**PROBLEMS AND TASKS:**
- 1) From the text on the Missouri puppy mill rescue, extract the stretch from "New York—The ASPCA®" through "in her care.".
- 2) In the text on the Missouri puppy mill rescue, which group received the dogs before contacting the ASPCA?
- 3) Turn the paragraph of the text on the Missouri puppy mill rescue that begins "The dogs were relinquished" into a short list.

**DOCUMENT EXCERPT:**
....

ASPCA Manages Rescue, Transfer of Dogs from Missouri Puppy Mill

Case Reinforces Need for Missourians to Vote “Yes!” on Prop B
October 27, 2010

New York—The ASPCA® (The American Society for the Prevention of Cruelty to Animals®) is managing the removal and transfer of 25 dogs from a St. Clair County, Mo. puppy mill, where the owner stated she was overwhelmed and had to reduce the number of dogs in her care.

The dogs were relinquished to Half-way Home Pet Rescue in Cedar County, which contacted the ASPCA for assistance. This marks the third time in one week that the ASPCA has been contacted to assist in the rescue of dogs and puppies from either a puppy mill or private residences in Missouri where owners have failed to provide adequate care for their animals.

....

Stored records:
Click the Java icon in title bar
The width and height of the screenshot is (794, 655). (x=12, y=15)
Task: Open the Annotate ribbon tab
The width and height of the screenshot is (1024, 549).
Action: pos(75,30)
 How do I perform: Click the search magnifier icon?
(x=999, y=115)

....

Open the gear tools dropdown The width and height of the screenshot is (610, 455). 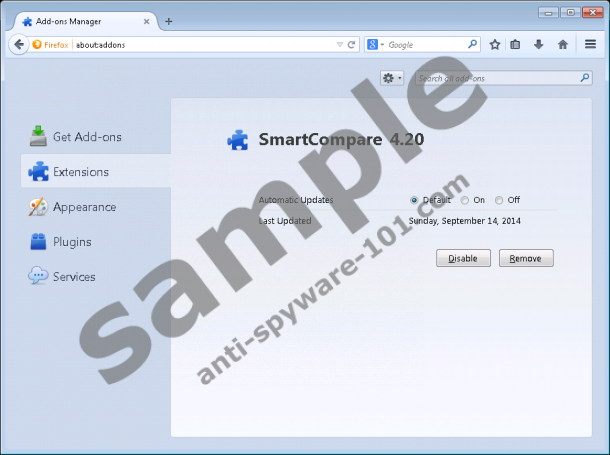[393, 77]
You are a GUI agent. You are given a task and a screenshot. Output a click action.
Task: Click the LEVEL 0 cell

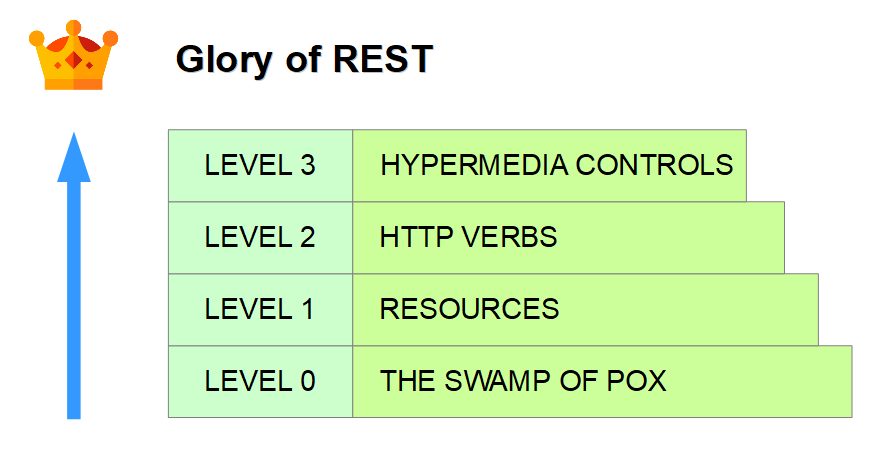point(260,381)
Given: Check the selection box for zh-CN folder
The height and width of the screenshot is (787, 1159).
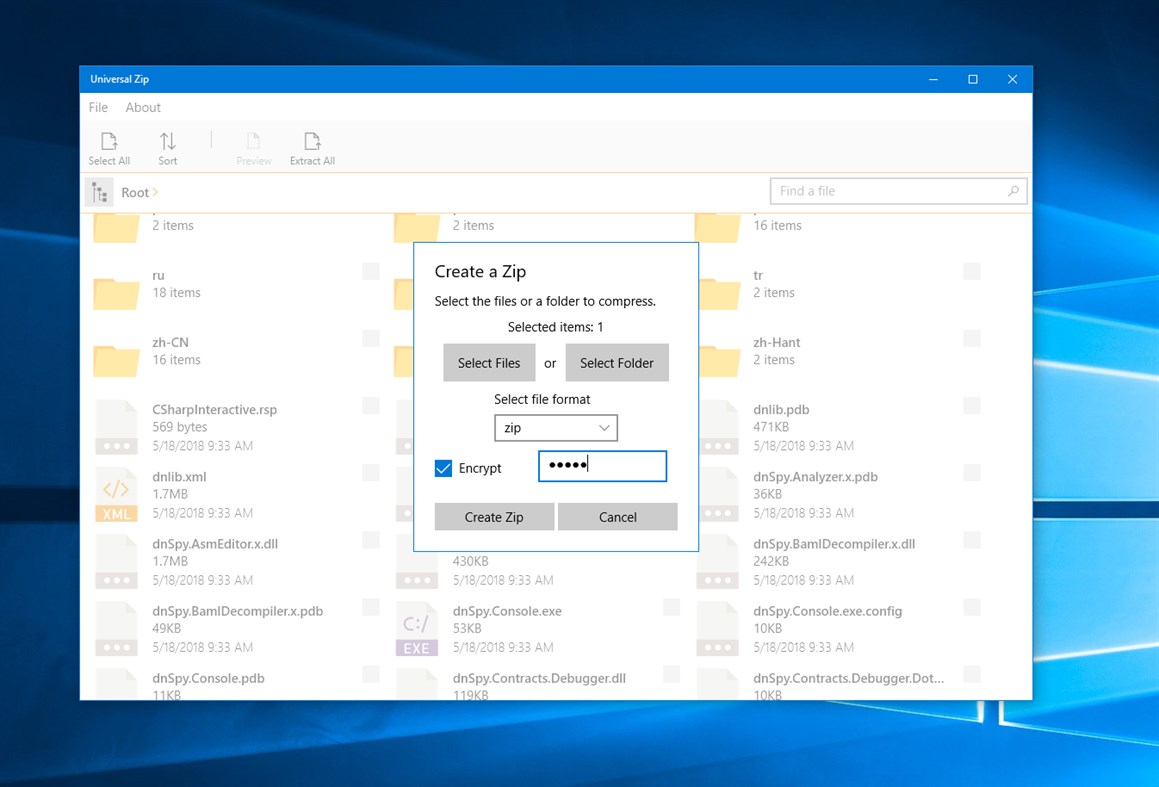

....

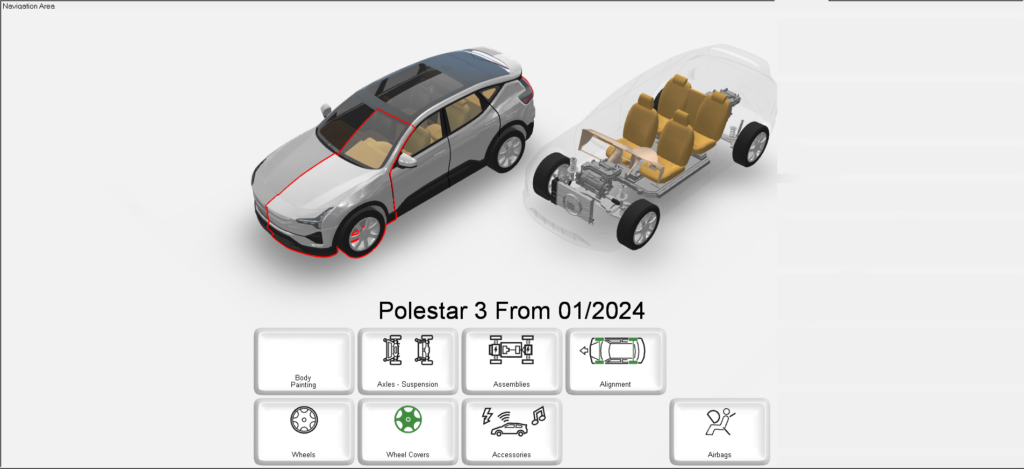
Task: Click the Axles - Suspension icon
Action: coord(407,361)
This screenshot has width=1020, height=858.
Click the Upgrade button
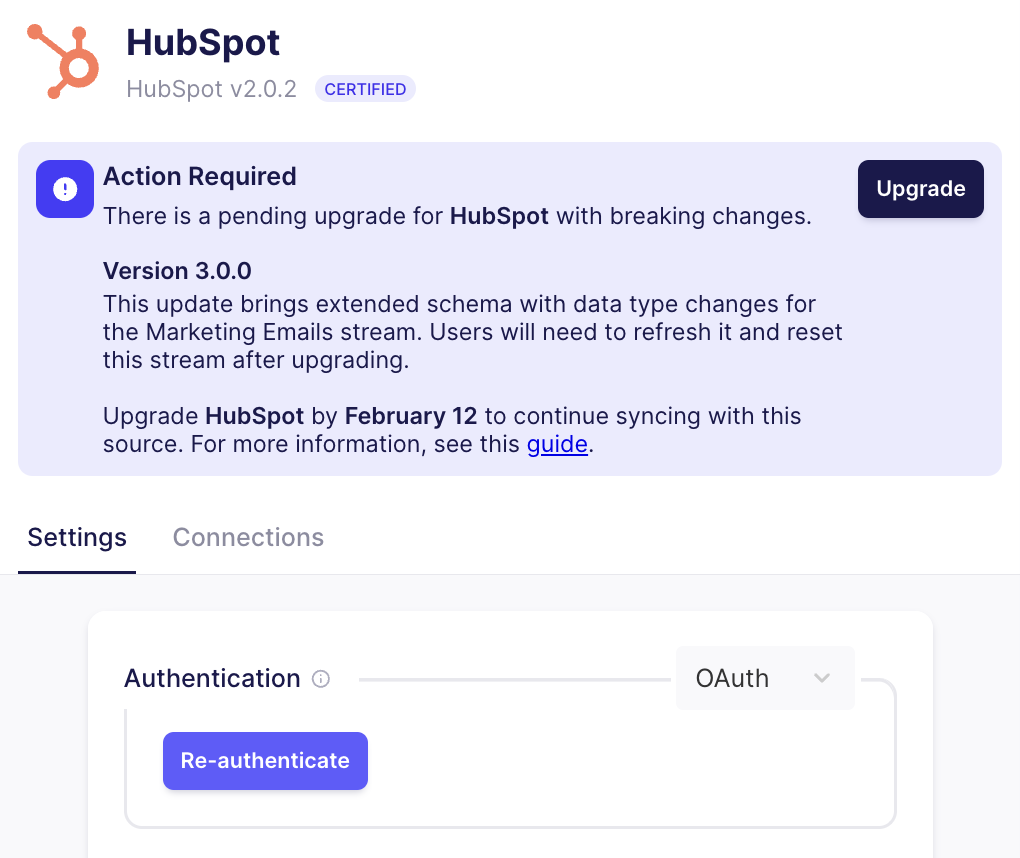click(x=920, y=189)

....

**WRITTEN ANSWERS:**
- 1)
New York—The ASPCA® (The American Society for the Prevention of Cruelty to Animals®) is managing the removal and transfer of 25 dogs from a St. Clair County, Mo. puppy mill, where the owner stated she was overwhelmed and had to reduce the number of dogs in her care.

- 2) Half-way Home Pet Rescue in Cedar County

- 3)
- The dogs went to Half-way Home Pet Rescue in Cedar County, which asked the ASPCA for help.
- This is the third time in one week that the ASPCA has been asked to help rescue dogs and puppies in Missouri from a puppy mill or private residences where owners failed to provide adequate care.